RomansTheyGoTheHouse · 20/04/2022 10:18

If 20% if the right tax to pay on income between approx. £12k and 50k and 40% is the right amount of tax to pay on income over approx. £50k then it is also the right tax to pay on assets that make or gain more than £50k.

If you earn £100k a year then you will pay about £27k in tax on that money.

If a property (not main residence) is bought for £100k and sells for £200k then it will have made £100k and you should pay £27k in tax on it. But you won't. You'll pay approx £20k on it - less than someone who worked for their income.

imo that's shitty.

sst1234 · 20/04/2022 10:58

You could just as people to pay more and more tax, or you could question how what’s paid is spent. Government spending is a bottomless pit. The more you put in, the more they will ask for. Because public sector, by definition, fails to take care of other people’s money like it’s their own. Not like businesses, which are answerable to shareholders and have to account for how they spend and invest.

A novel idea would be to increase minimum wage and stop subsidizing low wages through welfare. Actually have people earn more and keep more. Rather than pay them low wages, too up with handouts and tax others more for the privilege of keeping incompetent government departments in work through pointless re arranging deck chairs.

Blossomtoes · 20/04/2022 11:02

ReadyToMoveIt · 19/04/2022 20:27

@GreenLunchBox

All these "it has to be paid for somehow" race-to-the-bottom people on this thread infuriate me. Why do the rich not have to pay? Why is it the little people who are already scraping a living having to have tax rises? Angry
It’s not that we don’t want the rich people to pay. It’s that we knew that was never an option, especially under his government. What can we do to make the rich people pay?

Kick the Tories out at the first opportunity.

ReadyToMoveIt · 20/04/2022 11:06

Kick the Tories out at the first opportunity.

Sadly I don’t have that power.
I am objecting to the idea on this thread that those saying ‘it had to be paid for somehow’ are somehow brainwashed, obedient Conservatives. I’ve never voted Tory in my life. Never will. I knew we’d end up paying, it was inevitable. That doesn’t mean I agree with it, or that I’m brainwashed.

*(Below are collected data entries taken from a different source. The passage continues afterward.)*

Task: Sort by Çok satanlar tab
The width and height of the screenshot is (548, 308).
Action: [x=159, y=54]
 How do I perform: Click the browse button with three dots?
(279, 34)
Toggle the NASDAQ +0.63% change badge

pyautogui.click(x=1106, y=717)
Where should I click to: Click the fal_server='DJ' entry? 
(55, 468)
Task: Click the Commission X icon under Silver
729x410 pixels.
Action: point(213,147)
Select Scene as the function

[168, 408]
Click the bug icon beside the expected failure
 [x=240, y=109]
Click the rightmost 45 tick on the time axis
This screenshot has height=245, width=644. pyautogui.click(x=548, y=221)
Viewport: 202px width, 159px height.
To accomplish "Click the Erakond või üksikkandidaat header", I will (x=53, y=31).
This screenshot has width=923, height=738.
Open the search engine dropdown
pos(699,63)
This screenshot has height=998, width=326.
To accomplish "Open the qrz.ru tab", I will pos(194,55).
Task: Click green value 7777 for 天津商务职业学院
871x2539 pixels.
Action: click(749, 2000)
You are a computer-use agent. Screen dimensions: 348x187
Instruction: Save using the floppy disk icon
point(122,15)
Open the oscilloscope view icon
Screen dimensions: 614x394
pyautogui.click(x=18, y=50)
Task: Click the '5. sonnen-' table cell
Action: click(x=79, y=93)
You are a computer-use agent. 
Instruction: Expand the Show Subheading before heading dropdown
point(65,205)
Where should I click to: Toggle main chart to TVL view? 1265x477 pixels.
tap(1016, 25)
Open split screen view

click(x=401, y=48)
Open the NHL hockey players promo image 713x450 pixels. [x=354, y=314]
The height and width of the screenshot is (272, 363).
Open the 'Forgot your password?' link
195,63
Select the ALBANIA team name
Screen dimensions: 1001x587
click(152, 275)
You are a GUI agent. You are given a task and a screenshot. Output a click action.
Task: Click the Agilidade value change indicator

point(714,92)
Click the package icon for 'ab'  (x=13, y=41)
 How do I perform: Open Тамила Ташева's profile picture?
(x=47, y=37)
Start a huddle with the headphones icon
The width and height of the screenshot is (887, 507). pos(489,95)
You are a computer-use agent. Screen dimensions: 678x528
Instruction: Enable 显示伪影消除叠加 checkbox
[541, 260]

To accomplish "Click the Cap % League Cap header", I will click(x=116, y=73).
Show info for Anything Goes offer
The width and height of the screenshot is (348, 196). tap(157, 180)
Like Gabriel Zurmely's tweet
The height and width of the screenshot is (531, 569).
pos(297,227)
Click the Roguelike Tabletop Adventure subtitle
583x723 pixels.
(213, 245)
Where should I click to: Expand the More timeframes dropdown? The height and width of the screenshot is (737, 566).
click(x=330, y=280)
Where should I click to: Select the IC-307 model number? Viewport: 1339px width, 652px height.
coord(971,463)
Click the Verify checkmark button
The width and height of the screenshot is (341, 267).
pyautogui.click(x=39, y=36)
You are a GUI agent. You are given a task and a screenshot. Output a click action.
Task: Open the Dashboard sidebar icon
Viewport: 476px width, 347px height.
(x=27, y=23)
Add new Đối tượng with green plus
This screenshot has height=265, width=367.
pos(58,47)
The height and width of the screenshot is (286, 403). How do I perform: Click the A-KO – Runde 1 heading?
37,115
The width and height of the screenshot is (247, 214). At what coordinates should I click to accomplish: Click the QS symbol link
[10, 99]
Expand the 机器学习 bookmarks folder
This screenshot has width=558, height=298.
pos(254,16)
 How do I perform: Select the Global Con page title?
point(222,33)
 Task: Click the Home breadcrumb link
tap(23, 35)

safetyfreak · 20/04/2022 11:10

Your wage will rise again in July as they are lowering the threshold.

Travellor · 20/04/2022 11:25

RomansTheyGoTheHouse · 20/04/2022 10:18

If 20% if the right tax to pay on income between approx. £12k and 50k and 40% is the right amount of tax to pay on income over approx. £50k then it is also the right tax to pay on assets that make or gain more than £50k.

If you earn £100k a year then you will pay about £27k in tax on that money.

If a property (not main residence) is bought for £100k and sells for £200k then it will have made £100k and you should pay £27k in tax on it. But you won't. You'll pay approx £20k on it - less than someone who worked for their income.

imo that's shitty.

Your property argument fails in that there are costs of owning the asset. In the time the property takes to double in value, the owner will at current rates have likely paid far more than £7k in council tax plus maintenance and insurance. The gain isn't £100k in your example.